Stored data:

'''

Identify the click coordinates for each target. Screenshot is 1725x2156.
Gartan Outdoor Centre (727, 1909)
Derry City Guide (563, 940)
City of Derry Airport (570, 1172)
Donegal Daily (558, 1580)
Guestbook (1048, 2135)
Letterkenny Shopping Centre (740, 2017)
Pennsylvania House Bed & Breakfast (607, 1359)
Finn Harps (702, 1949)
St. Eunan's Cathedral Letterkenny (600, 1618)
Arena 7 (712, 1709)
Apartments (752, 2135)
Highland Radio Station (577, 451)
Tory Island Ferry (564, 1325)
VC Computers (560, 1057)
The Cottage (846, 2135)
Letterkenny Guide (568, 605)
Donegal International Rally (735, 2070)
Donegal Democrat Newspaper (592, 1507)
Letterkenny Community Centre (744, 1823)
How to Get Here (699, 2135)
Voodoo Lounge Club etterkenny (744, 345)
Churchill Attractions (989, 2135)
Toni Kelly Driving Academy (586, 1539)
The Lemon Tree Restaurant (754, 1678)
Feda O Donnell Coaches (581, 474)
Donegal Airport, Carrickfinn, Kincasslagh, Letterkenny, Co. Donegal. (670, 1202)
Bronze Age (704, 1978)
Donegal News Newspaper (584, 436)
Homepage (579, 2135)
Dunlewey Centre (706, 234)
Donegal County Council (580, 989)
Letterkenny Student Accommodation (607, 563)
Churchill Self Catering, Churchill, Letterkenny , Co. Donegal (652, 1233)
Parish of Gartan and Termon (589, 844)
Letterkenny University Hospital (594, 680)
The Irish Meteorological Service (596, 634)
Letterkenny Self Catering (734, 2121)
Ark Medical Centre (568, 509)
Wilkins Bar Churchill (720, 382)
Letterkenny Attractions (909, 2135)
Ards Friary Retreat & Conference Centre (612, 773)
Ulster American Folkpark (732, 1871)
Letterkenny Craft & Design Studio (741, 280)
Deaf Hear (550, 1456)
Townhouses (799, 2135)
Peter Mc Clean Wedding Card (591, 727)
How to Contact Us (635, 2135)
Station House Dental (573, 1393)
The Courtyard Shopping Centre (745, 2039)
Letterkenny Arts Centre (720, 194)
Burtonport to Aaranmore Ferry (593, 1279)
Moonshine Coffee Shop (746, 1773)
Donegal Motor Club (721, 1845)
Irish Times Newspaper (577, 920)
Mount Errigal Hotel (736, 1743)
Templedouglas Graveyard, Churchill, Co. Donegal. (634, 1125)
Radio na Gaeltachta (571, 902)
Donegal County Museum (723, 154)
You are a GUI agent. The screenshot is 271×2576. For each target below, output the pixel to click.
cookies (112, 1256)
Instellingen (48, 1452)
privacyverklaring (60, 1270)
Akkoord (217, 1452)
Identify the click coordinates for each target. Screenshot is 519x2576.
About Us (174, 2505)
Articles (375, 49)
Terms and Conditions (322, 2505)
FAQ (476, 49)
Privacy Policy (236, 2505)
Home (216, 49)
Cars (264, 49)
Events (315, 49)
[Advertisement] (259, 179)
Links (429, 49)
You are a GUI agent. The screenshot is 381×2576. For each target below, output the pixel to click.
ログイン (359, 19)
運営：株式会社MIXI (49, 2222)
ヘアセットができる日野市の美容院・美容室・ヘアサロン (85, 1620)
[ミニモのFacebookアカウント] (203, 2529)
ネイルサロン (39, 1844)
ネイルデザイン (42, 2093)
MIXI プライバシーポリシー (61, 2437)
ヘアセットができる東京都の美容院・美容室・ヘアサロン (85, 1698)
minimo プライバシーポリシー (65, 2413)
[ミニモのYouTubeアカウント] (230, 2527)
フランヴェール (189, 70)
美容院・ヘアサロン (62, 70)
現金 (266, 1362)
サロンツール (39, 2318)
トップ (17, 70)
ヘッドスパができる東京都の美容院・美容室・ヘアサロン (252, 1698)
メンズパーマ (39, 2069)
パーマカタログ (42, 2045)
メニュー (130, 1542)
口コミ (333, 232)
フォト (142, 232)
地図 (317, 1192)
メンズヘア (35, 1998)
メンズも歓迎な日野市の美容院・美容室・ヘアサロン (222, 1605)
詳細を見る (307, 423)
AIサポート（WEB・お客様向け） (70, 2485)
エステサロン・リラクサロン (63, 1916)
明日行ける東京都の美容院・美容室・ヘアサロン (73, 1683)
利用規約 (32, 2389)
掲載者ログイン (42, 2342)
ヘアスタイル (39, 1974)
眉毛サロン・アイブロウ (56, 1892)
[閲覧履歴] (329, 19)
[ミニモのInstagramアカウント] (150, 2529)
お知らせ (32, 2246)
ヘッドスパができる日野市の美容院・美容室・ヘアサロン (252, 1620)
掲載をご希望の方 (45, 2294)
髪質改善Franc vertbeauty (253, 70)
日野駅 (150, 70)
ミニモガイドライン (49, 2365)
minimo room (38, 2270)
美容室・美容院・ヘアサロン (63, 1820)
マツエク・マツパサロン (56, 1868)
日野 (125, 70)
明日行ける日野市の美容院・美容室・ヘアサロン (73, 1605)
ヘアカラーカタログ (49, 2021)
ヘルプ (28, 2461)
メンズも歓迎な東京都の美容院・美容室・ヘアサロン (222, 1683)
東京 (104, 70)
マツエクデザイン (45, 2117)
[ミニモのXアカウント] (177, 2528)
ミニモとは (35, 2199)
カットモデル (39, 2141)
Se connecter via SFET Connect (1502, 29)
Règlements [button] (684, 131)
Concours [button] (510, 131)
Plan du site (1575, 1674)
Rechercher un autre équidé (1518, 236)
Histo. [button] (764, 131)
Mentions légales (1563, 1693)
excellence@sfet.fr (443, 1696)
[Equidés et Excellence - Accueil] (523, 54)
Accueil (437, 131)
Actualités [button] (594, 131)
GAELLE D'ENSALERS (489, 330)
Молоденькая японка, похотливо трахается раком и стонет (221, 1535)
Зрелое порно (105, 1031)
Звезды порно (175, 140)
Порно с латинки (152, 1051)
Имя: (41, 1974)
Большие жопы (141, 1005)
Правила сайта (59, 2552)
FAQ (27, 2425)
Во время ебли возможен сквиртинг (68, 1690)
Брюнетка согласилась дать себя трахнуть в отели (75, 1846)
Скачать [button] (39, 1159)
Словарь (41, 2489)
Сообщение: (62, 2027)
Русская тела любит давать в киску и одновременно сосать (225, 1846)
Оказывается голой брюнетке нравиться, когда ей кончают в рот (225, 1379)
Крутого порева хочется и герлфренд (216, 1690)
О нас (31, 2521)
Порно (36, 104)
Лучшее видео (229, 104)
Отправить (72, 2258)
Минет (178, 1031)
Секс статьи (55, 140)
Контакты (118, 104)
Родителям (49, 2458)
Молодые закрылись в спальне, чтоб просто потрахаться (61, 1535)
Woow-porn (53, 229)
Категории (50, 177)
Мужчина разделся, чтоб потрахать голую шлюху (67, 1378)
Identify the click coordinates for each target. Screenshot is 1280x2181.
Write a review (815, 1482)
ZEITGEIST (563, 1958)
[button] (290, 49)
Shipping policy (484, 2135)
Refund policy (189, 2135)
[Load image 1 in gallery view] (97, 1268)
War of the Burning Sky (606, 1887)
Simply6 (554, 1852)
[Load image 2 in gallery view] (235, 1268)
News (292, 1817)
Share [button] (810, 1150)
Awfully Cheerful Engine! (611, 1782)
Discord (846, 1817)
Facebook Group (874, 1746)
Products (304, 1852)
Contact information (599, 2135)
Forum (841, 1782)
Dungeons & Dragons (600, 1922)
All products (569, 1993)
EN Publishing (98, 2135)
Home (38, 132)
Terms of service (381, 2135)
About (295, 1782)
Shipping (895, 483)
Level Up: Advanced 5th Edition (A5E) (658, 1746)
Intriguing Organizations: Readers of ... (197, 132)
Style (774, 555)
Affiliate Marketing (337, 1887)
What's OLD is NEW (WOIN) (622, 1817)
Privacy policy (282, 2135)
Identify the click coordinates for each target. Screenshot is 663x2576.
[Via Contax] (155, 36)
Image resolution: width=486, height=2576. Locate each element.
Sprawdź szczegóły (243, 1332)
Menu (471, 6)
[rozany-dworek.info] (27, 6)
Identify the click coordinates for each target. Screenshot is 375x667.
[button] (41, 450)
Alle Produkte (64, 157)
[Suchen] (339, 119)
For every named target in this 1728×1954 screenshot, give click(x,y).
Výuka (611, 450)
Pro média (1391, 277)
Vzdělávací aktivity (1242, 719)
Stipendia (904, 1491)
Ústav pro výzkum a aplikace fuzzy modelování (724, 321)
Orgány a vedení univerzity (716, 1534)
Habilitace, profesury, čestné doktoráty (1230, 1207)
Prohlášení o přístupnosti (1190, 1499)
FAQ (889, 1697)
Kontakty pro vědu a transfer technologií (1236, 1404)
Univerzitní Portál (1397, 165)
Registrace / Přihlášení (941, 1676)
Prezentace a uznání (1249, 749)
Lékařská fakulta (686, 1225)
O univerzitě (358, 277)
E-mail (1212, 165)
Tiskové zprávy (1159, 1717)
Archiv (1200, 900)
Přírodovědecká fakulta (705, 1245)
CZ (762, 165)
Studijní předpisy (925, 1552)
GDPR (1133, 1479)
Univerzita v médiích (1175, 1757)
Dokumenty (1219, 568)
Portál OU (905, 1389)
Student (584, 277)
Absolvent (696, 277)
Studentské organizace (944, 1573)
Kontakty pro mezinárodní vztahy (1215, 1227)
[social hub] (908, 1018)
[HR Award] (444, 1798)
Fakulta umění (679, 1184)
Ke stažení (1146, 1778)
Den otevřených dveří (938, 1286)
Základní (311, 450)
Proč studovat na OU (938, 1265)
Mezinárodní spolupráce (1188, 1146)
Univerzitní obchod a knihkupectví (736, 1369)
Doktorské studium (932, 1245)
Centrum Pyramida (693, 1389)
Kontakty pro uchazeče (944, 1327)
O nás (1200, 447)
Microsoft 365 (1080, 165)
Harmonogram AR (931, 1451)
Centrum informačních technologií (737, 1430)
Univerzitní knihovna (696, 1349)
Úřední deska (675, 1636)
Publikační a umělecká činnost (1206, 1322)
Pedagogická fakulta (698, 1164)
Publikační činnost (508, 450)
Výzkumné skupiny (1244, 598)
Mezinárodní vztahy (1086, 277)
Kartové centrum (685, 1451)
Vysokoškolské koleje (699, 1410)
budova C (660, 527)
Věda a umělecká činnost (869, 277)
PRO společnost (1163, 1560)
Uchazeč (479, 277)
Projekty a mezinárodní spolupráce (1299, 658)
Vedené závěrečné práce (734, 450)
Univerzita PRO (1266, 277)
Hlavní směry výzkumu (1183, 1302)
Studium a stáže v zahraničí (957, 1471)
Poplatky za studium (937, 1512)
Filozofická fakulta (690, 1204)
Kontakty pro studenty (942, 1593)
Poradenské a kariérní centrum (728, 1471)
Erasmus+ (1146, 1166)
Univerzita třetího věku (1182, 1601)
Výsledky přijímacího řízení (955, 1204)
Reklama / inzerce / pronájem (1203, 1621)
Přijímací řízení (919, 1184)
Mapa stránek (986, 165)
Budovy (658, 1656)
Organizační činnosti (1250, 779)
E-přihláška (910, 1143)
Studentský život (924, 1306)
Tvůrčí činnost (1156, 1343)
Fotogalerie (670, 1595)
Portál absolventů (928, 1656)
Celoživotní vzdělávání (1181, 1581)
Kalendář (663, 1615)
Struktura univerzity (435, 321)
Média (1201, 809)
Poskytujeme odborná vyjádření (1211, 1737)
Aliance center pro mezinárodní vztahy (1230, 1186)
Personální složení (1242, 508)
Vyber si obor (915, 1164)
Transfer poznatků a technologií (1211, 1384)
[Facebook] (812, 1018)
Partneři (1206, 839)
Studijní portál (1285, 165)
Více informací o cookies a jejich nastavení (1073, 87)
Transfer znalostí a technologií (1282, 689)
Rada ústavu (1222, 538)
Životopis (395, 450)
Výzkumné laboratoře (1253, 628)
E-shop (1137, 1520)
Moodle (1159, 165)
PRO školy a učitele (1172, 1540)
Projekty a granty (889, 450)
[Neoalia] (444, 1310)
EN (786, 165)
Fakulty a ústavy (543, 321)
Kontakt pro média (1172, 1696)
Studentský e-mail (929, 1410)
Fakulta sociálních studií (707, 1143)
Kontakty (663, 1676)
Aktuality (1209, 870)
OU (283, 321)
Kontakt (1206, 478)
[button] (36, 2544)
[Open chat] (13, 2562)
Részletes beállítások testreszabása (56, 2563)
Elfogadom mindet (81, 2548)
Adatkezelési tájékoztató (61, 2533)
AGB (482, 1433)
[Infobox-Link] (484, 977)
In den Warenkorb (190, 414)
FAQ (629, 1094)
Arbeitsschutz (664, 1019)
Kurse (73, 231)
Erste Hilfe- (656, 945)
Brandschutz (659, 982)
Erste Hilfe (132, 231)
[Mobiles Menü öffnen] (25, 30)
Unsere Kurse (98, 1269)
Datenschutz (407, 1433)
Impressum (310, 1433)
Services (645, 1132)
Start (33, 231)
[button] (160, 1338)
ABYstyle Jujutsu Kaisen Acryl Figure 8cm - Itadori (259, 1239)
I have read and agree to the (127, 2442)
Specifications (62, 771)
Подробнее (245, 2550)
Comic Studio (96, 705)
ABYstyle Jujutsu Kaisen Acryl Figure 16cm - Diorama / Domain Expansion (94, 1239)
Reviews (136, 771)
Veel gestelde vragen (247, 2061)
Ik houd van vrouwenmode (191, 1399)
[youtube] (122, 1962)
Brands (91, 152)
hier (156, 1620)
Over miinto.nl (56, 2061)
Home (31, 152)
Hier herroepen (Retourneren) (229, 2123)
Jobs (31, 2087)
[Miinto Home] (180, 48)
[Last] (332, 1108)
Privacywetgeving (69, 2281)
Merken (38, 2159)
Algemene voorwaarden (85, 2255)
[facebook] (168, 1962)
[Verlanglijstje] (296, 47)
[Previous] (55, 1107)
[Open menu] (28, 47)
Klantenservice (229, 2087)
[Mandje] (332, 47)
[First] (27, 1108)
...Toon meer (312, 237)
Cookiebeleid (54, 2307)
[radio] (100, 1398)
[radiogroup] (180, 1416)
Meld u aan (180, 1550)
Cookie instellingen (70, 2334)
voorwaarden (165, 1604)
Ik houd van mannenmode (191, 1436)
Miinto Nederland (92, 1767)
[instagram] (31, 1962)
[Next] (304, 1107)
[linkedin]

'''

AIM OF THE EXERCISE
Set down, from the entries above, exactly the lines from the one with "Publikační činnost (508, 450)" up to and including the one with "Erasmus+ (1146, 1166)", and no other lines.

EXPECTED ANSWER
Publikační činnost (508, 450)
Výzkumné skupiny (1244, 598)
Mezinárodní vztahy (1086, 277)
Kartové centrum (685, 1451)
Vysokoškolské koleje (699, 1410)
budova C (660, 527)
Věda a umělecká činnost (869, 277)
PRO společnost (1163, 1560)
Uchazeč (479, 277)
Projekty a mezinárodní spolupráce (1299, 658)
Vedené závěrečné práce (734, 450)
Univerzita PRO (1266, 277)
Hlavní směry výzkumu (1183, 1302)
Studium a stáže v zahraničí (957, 1471)
Poplatky za studium (937, 1512)
Filozofická fakulta (690, 1204)
Kontakty pro studenty (942, 1593)
Poradenské a kariérní centrum (728, 1471)
Erasmus+ (1146, 1166)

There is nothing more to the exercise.